### THE REQUEST
Rewrite the lines of the material from its start through the line holding "pos(13,101)", both ends included, keeping the requests and shifting every coordinate in the answers by -68.
-------- DATA PROVIDED
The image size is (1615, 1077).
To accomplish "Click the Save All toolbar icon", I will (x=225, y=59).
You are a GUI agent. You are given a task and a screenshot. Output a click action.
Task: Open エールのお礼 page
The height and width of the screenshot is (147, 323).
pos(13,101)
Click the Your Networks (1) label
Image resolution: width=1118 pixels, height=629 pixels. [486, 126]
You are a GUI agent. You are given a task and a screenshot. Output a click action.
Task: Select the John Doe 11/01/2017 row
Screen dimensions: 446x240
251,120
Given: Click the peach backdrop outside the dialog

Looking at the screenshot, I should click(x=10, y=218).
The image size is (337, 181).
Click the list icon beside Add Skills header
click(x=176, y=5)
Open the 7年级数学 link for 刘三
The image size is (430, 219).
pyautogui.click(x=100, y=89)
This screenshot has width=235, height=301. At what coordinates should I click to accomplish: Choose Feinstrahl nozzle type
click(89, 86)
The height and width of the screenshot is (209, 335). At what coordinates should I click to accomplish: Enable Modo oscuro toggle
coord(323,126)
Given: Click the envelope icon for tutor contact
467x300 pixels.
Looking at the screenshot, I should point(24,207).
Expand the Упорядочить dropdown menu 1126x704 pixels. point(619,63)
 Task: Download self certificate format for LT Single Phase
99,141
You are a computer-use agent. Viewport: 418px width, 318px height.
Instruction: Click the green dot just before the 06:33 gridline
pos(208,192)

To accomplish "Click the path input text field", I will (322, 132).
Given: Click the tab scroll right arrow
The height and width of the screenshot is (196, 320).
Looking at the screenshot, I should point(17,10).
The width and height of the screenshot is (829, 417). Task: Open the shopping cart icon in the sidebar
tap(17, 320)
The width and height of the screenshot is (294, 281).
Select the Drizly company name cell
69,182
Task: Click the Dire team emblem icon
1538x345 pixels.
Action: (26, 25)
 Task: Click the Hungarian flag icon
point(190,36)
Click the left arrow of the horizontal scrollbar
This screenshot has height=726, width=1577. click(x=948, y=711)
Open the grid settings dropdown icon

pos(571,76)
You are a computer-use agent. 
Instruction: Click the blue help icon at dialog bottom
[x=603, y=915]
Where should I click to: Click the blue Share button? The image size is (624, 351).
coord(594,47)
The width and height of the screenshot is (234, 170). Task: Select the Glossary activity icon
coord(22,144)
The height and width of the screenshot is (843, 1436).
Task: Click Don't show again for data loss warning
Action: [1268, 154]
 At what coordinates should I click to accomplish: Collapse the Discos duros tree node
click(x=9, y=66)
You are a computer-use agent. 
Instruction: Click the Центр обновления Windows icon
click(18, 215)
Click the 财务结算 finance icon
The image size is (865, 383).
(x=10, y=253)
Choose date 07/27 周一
----------------
### SOLUTION TO THE PROBLEM
The image size is (1615, 1077).
To accomplish "Click the Save All toolbar icon", I will (x=157, y=-9).
You are a GUI agent. You are given a task and a screenshot. Output a click action.
Task: Open エールのお礼 page
The height and width of the screenshot is (147, 323).
pos(-55,33)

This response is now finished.